QUÉ HARÁS:
a – Copia tal cual el fragmento del texto sobre el surströmming que empieza en "El Surströmming es" y termina en "todo el mundo.".
b – Prolonga el texto sobre el surströmming y la carne podrida a partir de donde se detiene.

TEXTO PROPORCIONADO:
■ ■ ■ ■ ■ ■ ■

El Surströmming es un pescado fermentado que proviene de Suecia y es conocido por su fuerte olor a amoníaco. Aunque este alimento es considerado repulsivo por muchos, es interesante destacar que la carne y el pescado podridos han sido una parte común de la dieta de muchas culturas a lo largo de la historia, incluyendo a los cazadores-recolectores y pequeños agricultores en todo el mundo.
Los escritos sobre grupos indígenas anteriores al siglo XX muestran que la carne y la grasa en descomposición representaban partes valiosas y sabrosas de una dieta saludable, y que la repugnancia que sienten los occidentales hacia la carne putrefacta y los gusanos no está programada en nuestro genoma, sino que se aprende culturalmente.

■ ■ ■ ■ ■ ■ ■

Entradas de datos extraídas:
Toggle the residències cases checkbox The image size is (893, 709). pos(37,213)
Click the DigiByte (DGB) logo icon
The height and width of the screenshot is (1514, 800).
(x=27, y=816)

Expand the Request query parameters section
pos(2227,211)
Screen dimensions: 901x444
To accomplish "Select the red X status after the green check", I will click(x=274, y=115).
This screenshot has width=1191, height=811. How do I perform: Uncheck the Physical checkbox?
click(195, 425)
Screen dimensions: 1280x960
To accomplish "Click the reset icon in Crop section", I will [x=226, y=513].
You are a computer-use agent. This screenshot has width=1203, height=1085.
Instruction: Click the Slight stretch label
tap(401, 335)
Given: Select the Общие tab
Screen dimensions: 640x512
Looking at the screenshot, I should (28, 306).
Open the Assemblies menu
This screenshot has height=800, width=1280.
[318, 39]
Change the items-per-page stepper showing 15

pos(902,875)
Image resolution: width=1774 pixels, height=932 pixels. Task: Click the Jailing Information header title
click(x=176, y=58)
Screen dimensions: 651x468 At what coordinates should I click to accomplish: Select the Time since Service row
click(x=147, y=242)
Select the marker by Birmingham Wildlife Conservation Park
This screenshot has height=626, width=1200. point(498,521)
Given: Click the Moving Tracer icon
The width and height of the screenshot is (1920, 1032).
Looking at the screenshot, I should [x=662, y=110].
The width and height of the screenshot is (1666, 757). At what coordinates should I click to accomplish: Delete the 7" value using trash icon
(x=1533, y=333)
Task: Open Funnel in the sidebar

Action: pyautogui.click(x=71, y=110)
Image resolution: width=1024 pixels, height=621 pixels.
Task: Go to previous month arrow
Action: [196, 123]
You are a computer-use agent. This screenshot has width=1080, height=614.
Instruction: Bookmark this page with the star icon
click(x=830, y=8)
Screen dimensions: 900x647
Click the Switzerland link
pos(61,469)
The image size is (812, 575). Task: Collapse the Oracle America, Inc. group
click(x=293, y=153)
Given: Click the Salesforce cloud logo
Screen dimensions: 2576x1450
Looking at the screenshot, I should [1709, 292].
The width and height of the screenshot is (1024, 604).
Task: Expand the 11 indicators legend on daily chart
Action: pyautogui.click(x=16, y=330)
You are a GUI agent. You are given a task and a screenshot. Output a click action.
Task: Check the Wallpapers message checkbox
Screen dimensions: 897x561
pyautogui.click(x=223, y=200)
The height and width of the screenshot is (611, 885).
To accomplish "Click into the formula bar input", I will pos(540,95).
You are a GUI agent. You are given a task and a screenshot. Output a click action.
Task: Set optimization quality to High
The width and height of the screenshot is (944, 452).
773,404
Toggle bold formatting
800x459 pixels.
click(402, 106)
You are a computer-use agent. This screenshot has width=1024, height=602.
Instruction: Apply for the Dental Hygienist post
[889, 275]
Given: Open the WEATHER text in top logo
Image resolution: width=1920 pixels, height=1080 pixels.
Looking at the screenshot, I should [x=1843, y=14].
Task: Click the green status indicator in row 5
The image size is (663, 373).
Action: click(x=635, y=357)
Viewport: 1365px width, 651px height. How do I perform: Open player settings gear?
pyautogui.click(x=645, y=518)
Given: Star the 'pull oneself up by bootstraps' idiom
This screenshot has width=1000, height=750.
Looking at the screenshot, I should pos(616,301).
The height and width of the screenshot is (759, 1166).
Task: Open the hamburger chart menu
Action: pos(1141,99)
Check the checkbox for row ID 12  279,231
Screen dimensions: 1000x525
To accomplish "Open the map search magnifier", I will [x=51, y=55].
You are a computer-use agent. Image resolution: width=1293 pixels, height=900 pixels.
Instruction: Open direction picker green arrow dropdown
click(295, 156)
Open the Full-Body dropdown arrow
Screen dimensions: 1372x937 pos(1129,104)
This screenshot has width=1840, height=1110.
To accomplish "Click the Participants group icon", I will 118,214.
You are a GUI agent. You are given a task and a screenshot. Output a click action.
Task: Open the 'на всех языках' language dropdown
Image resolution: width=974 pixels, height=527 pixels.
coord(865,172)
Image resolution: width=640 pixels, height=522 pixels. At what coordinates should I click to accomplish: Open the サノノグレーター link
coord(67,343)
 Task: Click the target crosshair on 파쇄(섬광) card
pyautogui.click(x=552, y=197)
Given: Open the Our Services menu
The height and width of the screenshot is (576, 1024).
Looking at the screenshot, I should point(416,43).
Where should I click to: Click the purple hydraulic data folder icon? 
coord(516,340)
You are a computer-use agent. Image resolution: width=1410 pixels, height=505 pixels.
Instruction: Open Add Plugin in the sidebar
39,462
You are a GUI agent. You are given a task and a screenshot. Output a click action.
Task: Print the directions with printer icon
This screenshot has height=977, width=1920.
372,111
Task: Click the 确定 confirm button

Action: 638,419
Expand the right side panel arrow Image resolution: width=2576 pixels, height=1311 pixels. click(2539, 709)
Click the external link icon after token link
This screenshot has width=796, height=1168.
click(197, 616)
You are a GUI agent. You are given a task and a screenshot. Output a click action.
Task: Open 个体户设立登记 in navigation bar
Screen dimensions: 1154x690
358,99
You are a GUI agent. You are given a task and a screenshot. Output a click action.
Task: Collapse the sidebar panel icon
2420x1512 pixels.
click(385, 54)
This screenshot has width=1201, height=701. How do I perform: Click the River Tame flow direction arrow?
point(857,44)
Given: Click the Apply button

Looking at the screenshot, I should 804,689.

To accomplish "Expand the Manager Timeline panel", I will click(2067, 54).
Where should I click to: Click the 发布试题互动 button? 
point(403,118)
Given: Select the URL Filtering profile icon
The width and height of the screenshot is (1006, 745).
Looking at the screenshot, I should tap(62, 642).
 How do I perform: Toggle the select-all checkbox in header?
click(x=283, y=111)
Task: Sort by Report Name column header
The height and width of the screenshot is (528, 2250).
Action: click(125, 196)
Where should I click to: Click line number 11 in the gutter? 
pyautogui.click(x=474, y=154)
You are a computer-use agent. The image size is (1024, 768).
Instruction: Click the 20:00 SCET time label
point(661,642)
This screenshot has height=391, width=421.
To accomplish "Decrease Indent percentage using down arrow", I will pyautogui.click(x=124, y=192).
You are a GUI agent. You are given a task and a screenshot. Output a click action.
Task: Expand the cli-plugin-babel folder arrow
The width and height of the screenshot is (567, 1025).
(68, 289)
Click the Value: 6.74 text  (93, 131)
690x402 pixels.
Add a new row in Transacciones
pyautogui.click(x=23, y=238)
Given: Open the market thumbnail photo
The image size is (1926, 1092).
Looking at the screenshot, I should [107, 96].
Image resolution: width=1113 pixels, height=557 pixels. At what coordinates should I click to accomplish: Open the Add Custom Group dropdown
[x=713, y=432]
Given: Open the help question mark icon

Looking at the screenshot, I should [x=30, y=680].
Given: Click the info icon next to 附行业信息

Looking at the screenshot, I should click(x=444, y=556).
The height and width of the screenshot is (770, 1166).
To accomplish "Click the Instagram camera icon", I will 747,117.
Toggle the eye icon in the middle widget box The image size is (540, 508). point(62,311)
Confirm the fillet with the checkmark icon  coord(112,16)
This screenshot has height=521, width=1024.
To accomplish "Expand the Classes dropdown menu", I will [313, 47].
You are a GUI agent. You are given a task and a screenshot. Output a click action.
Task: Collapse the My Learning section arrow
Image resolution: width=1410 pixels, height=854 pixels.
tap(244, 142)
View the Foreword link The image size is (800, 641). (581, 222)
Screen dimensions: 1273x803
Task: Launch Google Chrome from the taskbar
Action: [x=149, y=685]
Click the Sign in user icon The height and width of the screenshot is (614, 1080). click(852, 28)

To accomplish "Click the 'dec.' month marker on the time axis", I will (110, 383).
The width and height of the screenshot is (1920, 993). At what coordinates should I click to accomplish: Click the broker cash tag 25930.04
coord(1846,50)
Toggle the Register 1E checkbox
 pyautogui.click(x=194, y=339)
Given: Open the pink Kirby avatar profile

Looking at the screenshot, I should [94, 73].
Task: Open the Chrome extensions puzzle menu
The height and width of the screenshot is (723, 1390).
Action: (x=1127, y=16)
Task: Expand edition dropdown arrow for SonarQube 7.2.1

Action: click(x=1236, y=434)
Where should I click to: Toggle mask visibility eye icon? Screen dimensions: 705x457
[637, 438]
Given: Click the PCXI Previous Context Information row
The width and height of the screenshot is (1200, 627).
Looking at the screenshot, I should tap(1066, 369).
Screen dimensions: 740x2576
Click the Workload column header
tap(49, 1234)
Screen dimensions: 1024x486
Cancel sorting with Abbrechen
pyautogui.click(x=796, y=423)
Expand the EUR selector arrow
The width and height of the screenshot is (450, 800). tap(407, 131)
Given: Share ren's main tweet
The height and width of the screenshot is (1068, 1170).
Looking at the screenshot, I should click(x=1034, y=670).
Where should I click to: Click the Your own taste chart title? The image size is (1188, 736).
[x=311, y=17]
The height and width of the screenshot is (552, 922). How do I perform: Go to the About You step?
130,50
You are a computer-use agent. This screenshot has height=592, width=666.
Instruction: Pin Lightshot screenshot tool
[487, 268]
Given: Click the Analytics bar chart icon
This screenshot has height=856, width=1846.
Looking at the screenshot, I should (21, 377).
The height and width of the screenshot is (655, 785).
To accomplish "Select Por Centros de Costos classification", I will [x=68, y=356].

■ ■ ■ ■ ■ ■ ■

RESPUESTAS POR TAREA:
a –
El Surströmming es un pescado fermentado que proviene de Suecia y es conocido por su fuerte olor a amoníaco. Aunque este alimento es considerado repulsivo por muchos, es interesante destacar que la carne y el pescado podridos han sido una parte común de la dieta de muchas culturas a lo largo de la historia, incluyendo a los cazadores-recolectores y pequeños agricultores en todo el mundo.

b –
El arqueólogo y antropólogo John Speth ha investigado la historia del consumo de carne, pescado, grasa y órganos internos fermentados y pútridos entre grupos indígenas del norte, y ha encontrado numerosas descripciones etnohistóricas que se remontan al siglo XVI. Los exploradores europeos y otros viajeros escribieron constantemente que los grupos indígenas no solo comían carne putrefacta cruda o ligeramente cocida, sino que no sufrían efectos secundarios, algo que se puede explicar por la presencia de un microbioma protector.
Speth argumenta que los pueblos indígenas se encontraron con una amplia variedad de microorganismos desde la infancia, a diferencia de las personas de hoy, que crecen en entornos desinfectados. Las exposiciones tempranas a patógenos pueden haber impulsado el desarrollo de una variedad de microbios intestinales y respuestas inmunitarias que protegían contra los daños potenciales de ingerir carne podrida, una hipótesis que requiere más investigación.
Además, Speth sugiere que los homínidos que vivieron hace 3 millones de años o más podrían haber hurgado en la carne de los cadáveres en descomposición, incluso sin herramientas de piedra para la caza o la carnicería, y comido su botín crudo de manera segura mucho antes de que se usara el fuego para cocinar.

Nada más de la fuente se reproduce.